Sa reprise par l'armée intervient après une longue période où le gouvernement militaire était perçu comme sur la défensive face à un ensemble de forces rebelles dans la guerre civile qui fait rage dans une grande partie du pays. Nawnghkio, située également sur l'autoroute menant à la principale ville de garnison militaire de Pyin Oo Lwin, a été entièrement reprise par l'armée mercredi midi après près de 11 mois d'opérations pour reprendre la ville, selon un article du journal d'État Myanma Alinn paru jeudi.

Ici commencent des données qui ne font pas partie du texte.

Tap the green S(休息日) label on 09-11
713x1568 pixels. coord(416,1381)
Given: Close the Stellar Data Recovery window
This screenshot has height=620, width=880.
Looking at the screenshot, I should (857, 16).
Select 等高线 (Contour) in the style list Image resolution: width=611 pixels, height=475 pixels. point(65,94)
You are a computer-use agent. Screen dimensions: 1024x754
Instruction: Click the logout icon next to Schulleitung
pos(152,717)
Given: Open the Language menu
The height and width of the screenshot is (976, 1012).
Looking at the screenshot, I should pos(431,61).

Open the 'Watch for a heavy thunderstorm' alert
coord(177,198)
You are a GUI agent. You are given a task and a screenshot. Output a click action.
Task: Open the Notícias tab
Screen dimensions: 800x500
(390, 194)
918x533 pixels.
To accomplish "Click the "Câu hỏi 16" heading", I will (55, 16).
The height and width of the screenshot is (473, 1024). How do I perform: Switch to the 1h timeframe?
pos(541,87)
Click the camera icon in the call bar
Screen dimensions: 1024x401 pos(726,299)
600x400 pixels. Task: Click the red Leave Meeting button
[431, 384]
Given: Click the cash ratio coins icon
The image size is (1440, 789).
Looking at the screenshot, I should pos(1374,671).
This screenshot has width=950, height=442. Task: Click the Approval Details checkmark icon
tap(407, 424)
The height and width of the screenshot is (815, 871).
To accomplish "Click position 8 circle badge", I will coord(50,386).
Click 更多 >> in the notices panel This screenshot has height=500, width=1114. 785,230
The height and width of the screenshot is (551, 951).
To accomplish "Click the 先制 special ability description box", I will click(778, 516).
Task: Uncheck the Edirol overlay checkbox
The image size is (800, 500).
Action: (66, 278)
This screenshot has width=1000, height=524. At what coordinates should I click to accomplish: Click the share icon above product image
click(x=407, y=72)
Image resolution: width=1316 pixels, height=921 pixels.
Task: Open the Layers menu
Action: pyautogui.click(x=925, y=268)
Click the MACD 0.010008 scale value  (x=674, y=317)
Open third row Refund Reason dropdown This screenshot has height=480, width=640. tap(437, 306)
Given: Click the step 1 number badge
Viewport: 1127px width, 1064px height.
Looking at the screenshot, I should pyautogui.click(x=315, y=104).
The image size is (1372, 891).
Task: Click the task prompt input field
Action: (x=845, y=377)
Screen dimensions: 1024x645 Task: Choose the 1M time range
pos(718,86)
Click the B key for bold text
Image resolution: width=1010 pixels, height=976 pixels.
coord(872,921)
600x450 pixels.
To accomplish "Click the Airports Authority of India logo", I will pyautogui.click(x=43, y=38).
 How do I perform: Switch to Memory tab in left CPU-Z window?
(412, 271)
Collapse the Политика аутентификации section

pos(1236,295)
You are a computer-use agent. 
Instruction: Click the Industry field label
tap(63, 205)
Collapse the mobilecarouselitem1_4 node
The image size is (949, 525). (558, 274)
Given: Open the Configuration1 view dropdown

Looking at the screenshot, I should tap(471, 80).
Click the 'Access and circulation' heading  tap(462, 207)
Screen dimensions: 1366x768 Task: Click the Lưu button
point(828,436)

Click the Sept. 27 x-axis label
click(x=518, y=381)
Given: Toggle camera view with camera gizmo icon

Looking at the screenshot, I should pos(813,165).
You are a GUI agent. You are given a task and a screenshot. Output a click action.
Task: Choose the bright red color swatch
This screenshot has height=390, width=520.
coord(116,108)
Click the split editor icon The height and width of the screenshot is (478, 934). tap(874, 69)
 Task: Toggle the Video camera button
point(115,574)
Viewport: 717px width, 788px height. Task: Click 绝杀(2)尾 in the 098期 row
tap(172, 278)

Après plus de 500 affrontements armés, dont 20 majeurs, les corps de 171 membres de la TNLA et de groupes alliés ont été retrouvés et leurs munitions saisies, indique le journal, ajoutant que l'armée s'efforçait de rétablir les mécanismes administratifs de la ville, de retirer les mines et d'assurer le retour en toute sécurité des habitants qui avaient fui les combats.
Le journal a également publié des photos des soldats ayant repris la ville devant des bureaux du gouvernement, des hôpitaux et des marchés.
La TNLA n'a pas immédiatement répondu aux demandes de commentaires.
Les restrictions imposées aux reportages rendent pratiquement impossible toute confirmation indépendante de la reprise de la ville, bien que les affirmations de l'armée n'aient pas été contestées.
Dans un communiqué publié mercredi, la TNLA a tout de même indiqué avoir déplacé l'administration civile et les bureaux de service du groupe à Nawnghkio vers des lieux sûrs, les offensives militaires intensives de ces derniers mois rendant leur travail difficile.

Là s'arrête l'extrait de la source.